African policymakers are intensifying efforts to overhaul customs administration across the continent as implementation of the African Continental Free Trade Area (AfCFTA) exposes persistent bottlenecks at borders that continue to slow cross-border commerce.
Demitta Gyang, head of AfCFTA’s Customs Cooperation, Trade Facilitation, and Transit, said customs authorities sit at the center of the agreement’s trade-in-goods framework, responsible for enforcing tariff preferences, applying rules of origin and facilitating the movement of goods across borders.
Speaking on the AfCFTA Podcast, Gyang said the agreement’s customs-related provisions are anchored in annexes covering customs cooperation, trade facilitation and transit. These, she said, are designed to ensure that goods move “in an efficient and effective way” across participating states.
Customs agencies, she noted, are tasked with determining whether goods qualify for preferential tariff treatment under AfCFTA rules, including verifying origin status and applying reduced or zero tariffs where applicable. They also oversee transit regimes for goods passing through third countries en route to final destinations.
Despite this framework, implementation remains uneven. Gyang pointed to fragmented systems, limited digital integration and weak coordination between border agencies as key constraints undermining the agreement’s objectives.
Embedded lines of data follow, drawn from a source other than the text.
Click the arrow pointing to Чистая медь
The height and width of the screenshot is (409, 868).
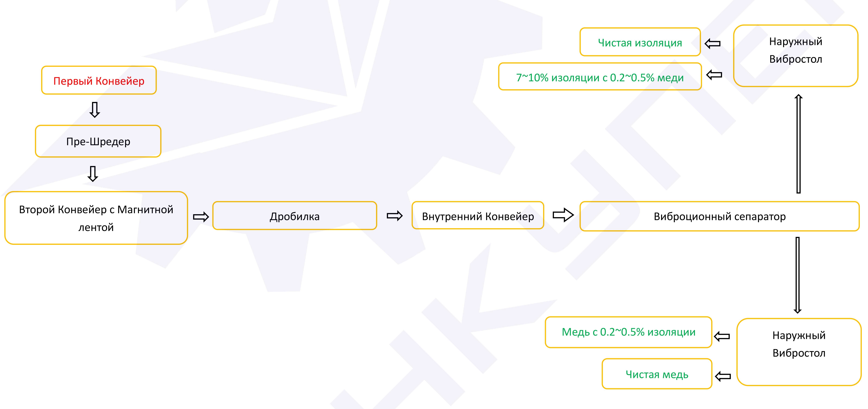pos(722,376)
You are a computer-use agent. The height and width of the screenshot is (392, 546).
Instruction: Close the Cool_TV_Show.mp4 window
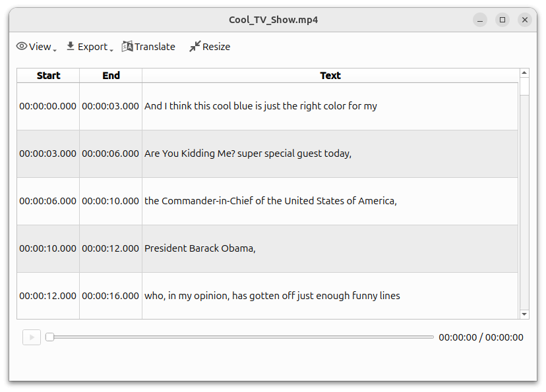(x=525, y=20)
According to her, AfCFTA implementation efforts are increasingly focused on digital trade facilitation tools, including electronic tariff books and digital certificates of origin, aimed at reducing paperwork and improving transparency. The goal, she added, is to enable what she described as an “unintegrated but harmonized customs system” across Africa.
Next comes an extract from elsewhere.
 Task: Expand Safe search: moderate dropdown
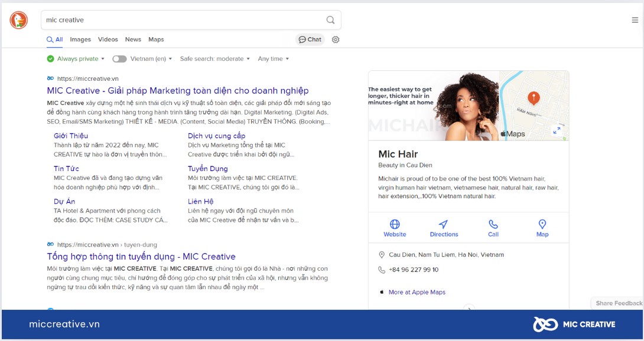pyautogui.click(x=215, y=59)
However, field assessments of major trade corridors revealed deeper structural challenges. These include inadequate border infrastructure, non-interoperable IT systems and limited coordination among customs, immigration, standards and veterinary agencies.
Gyang also cited human capacity gaps at border posts, where awareness of AfCFTA rules remains inconsistent, limiting effective implementation of preferential trade provisions.
“The agreement is only as effective as its implementation at the border,” she said, underscoring that customs administrations account for the bulk of day-to-day enforcement of AfCFTA trade rules.
The AfCFTA, which seeks to create a continent-wide single market for goods and services, is increasingly shifting from negotiation to implementation. Officials say success will depend on whether member states can translate agreed rules into operational systems that function consistently across borders.